It started off with the challenge of pretty bad fatigue accompanied by pain. Inflammation of some sort? Anyway, the way brightened as it went its merry way.
Post arrivedI am still a great believer in the beauty of receiving post via the letterbox.
A letter accompanied by printed photos. Thanks Moira.
|page from Hatched|
And a letter with an appointment for the MRI. At last I have been given a landing slot and can stop circling the skies. It is even in time before my appointment to get the results from the neurologist. (I had appointment for result, but no date for test). Logic, it seems, has prevailed. Or perhaps the stern letter from my GP worked. Whatever the case, I have an appointment. I hope of course that is it 'just ME' or old age setting in, and not something else to scare me. But whatever comes up, it is already there. I just don't know a name for it.
Closing one doorTo clear the way to follow my desire to teach again, as I wrote the other day I decided on closing one door, to be able to have energy to open another.
I would dearly like to find ways to facilitate puppet workshops with people and groups in them community. To reach out to people who could benefit from being involved in the creative process. The puppet project (and similar I had done, prior to illness, with teenagers in a group home) brought the value of this clearly into focus. As teaching would take a great deal of my energy, I decided that I can no longer go to the Irish Wheelchair Association (IWA) resource centre. (It is there where I facilitated the Life Outside the Box Puppetry project.) I have been going to the centre as a IWA member for a few years, but feel it is time to move on. It is not a place I can further grow. And teaching, I know, would be my one big event in the week, so I closed the IWA Resource Centre door today.
Opening a door to the past
As it happens, as life seem to happen in its peculiar ways, soon after I emailed my letter off to the IWA, a young woman from Finland made contact via Facebook. The name rang a bell... She and her friend were my students shortly before I became ill in 1998. They were about 17 at the time and stayed with me for a month to learn the art of doll making as part of their art college course in Finland. We did not have contact for at least 17 years.

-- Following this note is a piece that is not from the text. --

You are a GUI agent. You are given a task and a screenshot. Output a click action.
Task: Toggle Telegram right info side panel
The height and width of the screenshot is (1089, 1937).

So here I am, on a day when I make a firm commitment to myself to go back to teaching puppetry and Doll Art, in some shape or from, whatever is practical and workable, I hear from one of the last people I taught before illness changed my life. Sari did not become a Doll Artist, her friend Anna did. Sari sounded happy in life.
Opening new doors
So, whatever way this teaching will happen, I am ready to listen to the universe. I am ready to explore and be guided in how, and where I will continue my journey.